This is not the way criminal law is supposed to work. Civil law often covers conduct that falls in a gray area of arguable legality. But criminal law should clearly separate conduct that is criminal from conduct that is legal. This is not only because of the dire consequences of a conviction-including disenfranchisement, incarceration and even deportation-but also because criminal law represents the community’s sense of the type of behavior that merits the moral condemnation of society. See United States v. Bass, 404 U.S. 336, 348 (1971) (“[C]riminal punishment usually represents the moral condemnation of the community . . . .”); see also Wade v. United States, 426 F.2d 64, 69 (9th Cir. 1970) (“[T]he declaration that a person is criminally responsible for his actions is a moral judgment of the community . . . .”). When prosecutors have to stretch the law or the evidence to secure a conviction, as they did here, it can hardly be said that such moral judgment is warranted.

Mr. Goyal had the benefit of exceptionally fine advocacy on appeal, so he is spared the punishment for a crime he didn’t commit. But not everyone is so lucky. The government shouldn’t have brought charges unless it had clear evidence of wrongdoing, and the trial judge should have dismissed the case when the prosecution rested and it was clear the evidence could not support a conviction. Although we now vindicate Mr. Goyal, much damage has been done. One can only hope that he and his family will recover from the ordeal. And, perhaps, that the government will be more cautious in the future.

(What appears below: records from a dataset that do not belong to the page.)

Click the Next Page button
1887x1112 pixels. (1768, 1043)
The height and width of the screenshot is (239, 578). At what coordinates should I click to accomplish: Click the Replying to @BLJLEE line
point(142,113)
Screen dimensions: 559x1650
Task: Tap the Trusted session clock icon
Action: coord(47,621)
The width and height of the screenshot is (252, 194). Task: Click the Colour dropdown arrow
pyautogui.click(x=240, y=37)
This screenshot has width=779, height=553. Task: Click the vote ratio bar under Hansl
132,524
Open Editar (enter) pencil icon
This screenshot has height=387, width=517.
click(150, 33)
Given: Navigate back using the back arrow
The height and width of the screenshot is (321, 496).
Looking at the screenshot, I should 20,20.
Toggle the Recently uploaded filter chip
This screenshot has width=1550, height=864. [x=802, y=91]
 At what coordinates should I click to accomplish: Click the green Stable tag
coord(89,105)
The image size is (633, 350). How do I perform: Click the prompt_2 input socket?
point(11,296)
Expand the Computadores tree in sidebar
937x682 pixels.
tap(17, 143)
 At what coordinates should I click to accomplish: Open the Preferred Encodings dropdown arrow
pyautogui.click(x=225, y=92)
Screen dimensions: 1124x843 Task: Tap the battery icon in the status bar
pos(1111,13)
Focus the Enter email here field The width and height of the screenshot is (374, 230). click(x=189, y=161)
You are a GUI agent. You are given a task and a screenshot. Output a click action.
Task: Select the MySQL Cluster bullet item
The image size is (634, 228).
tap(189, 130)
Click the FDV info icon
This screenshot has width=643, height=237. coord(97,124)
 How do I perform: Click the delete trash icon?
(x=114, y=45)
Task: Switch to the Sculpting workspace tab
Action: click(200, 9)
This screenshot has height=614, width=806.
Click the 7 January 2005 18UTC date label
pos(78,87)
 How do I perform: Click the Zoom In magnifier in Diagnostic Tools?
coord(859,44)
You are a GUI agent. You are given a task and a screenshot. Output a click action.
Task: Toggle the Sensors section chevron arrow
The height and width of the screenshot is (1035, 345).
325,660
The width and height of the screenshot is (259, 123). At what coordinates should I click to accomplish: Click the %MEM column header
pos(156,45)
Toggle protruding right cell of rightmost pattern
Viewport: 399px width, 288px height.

As Professor Ribstein has been saying for years, the problem with this policy is that the government is prosecuting agency costs, such as KPMG pushing the edge of the envelope on tax shelters or Andersen not using very good sense in carrying out its document retention policy.

There is a big difference between prosecuting agency costs and prosecuting clear-cut crimes, such as embezzlement. The difference relates primarily to the nature of the evidence involved, the relevance of contracts, and the subtleties of dividing responsibility between corporate actors.

Professor Ribstein has put it this way. Suppose somebody mugs you on the street. There is no question that is a crime.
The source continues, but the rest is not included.